CDP Vendors Answer the SkepticsMarch 19, 2017
A recent post on this blog listed several common objections raised by Customer Data Platform skeptics. We asked CDP vendors to respond. Here’s a digest of what they said. See the full answers as comments on the previous post.
- Cory Munchbach, Blueconic: These objections reflect unfamiliarity with CDPs or general tech issues.
- George Corugedo, RedPoint: Important to start with clear definition of CDP, as data environment to create and update Golden Record, used to support customer engagement for digital transformation.
Objection 1. CDP is too good to be true. Response: See for yourself.
- George Corugedo, RedPoint: We do this. Talk to our clients.
Objection 2. CDP is just a data lake. Response: CDP has specialized features that data lakes don’t.
- Kiyoto Tamura, Treasure Data: CDP uses data lake technology but provides additional capabilities including prebuilt connections to common marketing systems, marketer-friendly query interface, and automated marketing decisions via data-driven marketing. Even technical experts who could manage their own data lake find a CDP saves them vast amounts of effort: the marketing analyst team at our clients at Shiseido did just that.
- Anthony Botibol, BlueVenn: Data lake serves many departments while CDP is specific to marketing and serves marketing needs including single customer view and fast access without help from other departments.

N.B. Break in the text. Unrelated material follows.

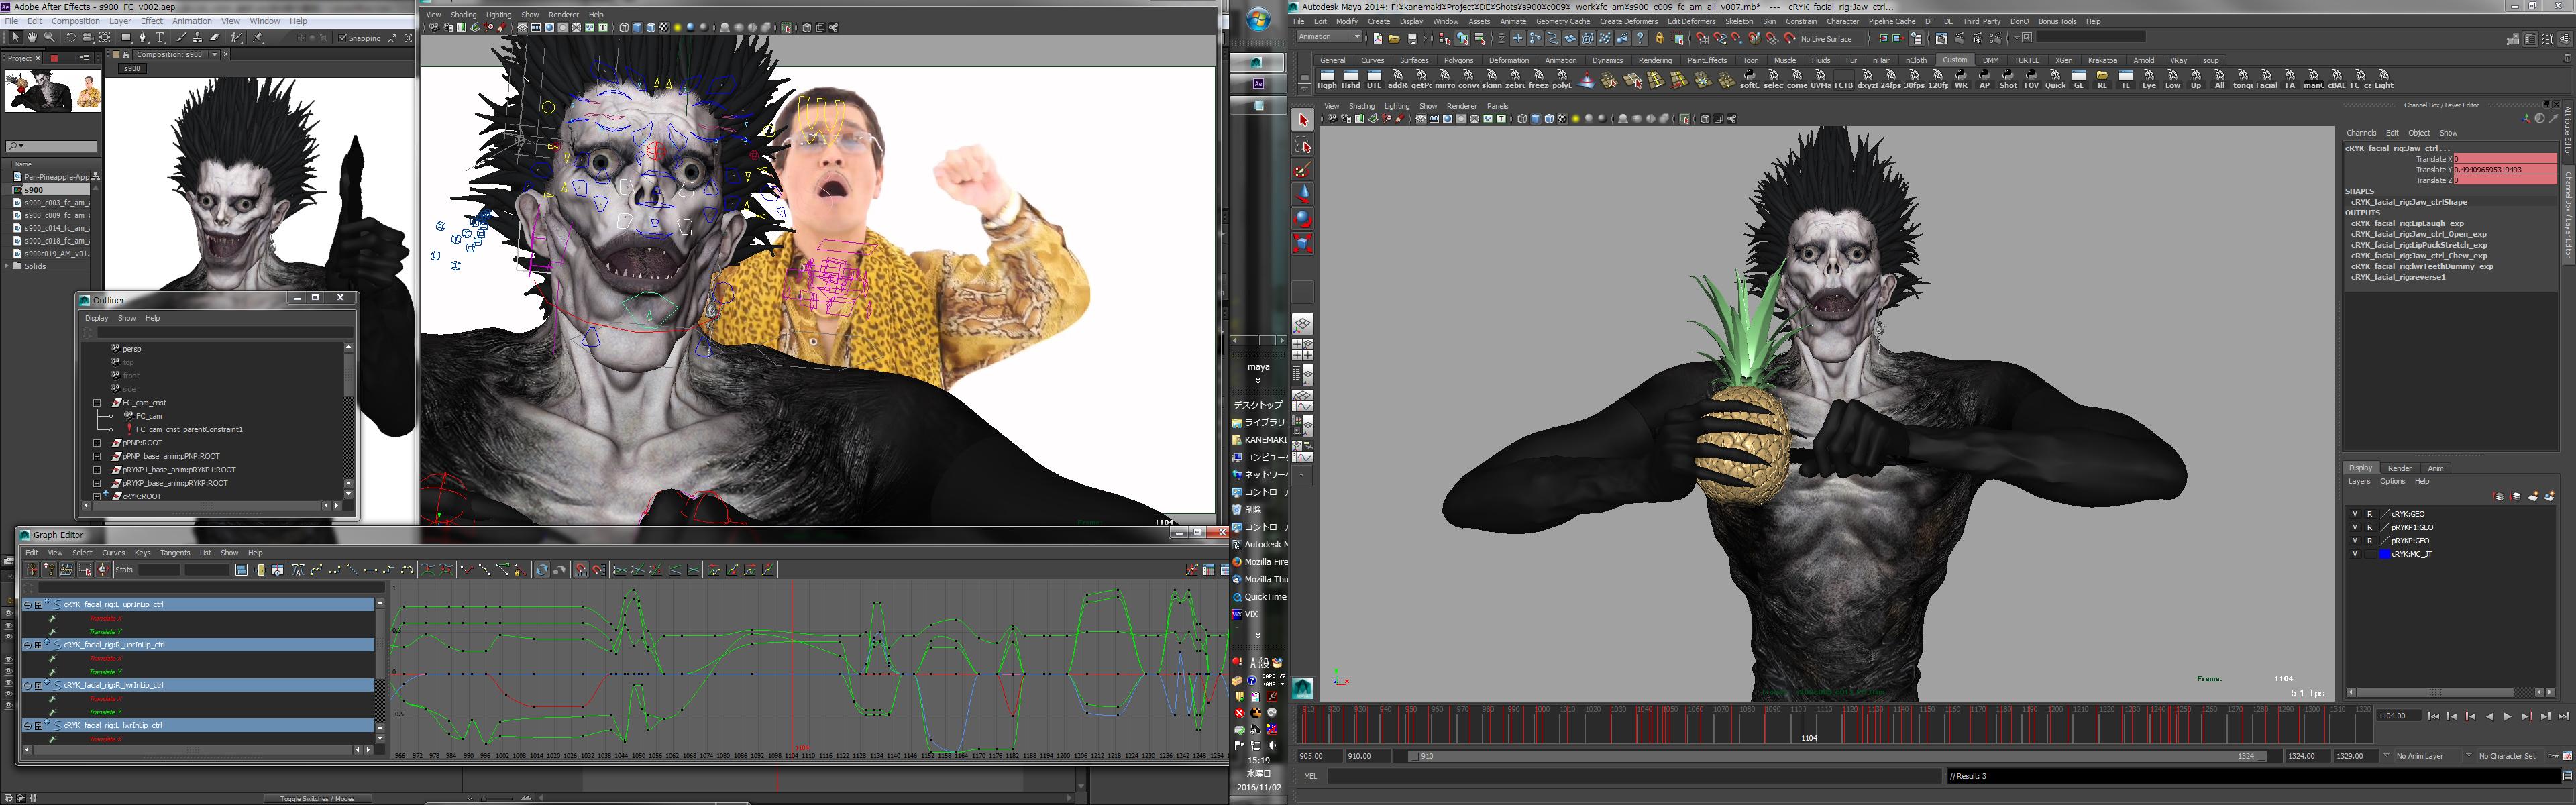Click the lock selection padlock icon
Screen dimensions: 2576x805
coord(1659,38)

- Julia Farina, Lytics: It can be hard to get data out of a data lake. CDPs have prebuilt integrations with marketing tools and some include native execution tools.
- George Corugedo, RedPoint: Not at all the same. We can use many different data engines, including SQL and non-SQL. Hadoop is one option.
- Cory Munchbach, BlueConic: CDP is designed to support specific marketing objectives. For example, BlueConic makes data available in real time. A data warehouse or data lake can take days, which is too slow for many marketing needs.
Objection 3. CDPs don’t help because organizational issues are the real bottleneck. Response: CDP can’t cure this but it’s only a problem in some companies.
- Laura Corbalis, AgilOne: Can be true. CDPs reduce the resources needed to access and use data, freeing up time for testing,strategy, and execution.
- Cory Munchbach, BlueConic: Can happen if company doesn’t recognize need to use data to drive the business.
- George Corugedo, RedPoint: CDPs are an enterprise-wide initiative and take senior leadership to break down barriers.
Objection 4. Identity management is what’s really tough. Response: CDP solves this tough problem.
- Pedro Rego, BlueVenn: CDPs can do advanced identity management, create a single customer view, build a Golden Record, combine identified and anonymous data, and stay in compliance with privacy regulations.
- George Corugedo, RedPoint: It’s tough and CDPs do it very well.
- Cory Munchbach, BlueConic: Solutions are available, with or without a CDP. Not a reason to avoid CDPs.
Objection 5. Users will always need supporting services. Response: CDP makes things easier but you do still need skills.
- Laura Hazlett, Ascent360: CDP makes marketers more productive and less reliant on support from IT or a CDP vendor.
- Cory Munchbach, BlueConic: Not a CDP problem although it’s true that companies need adequate skills to use what CDPs provide.
- George Corugedo, RedPoint: Whether people need support is separate from whether they use a CDP.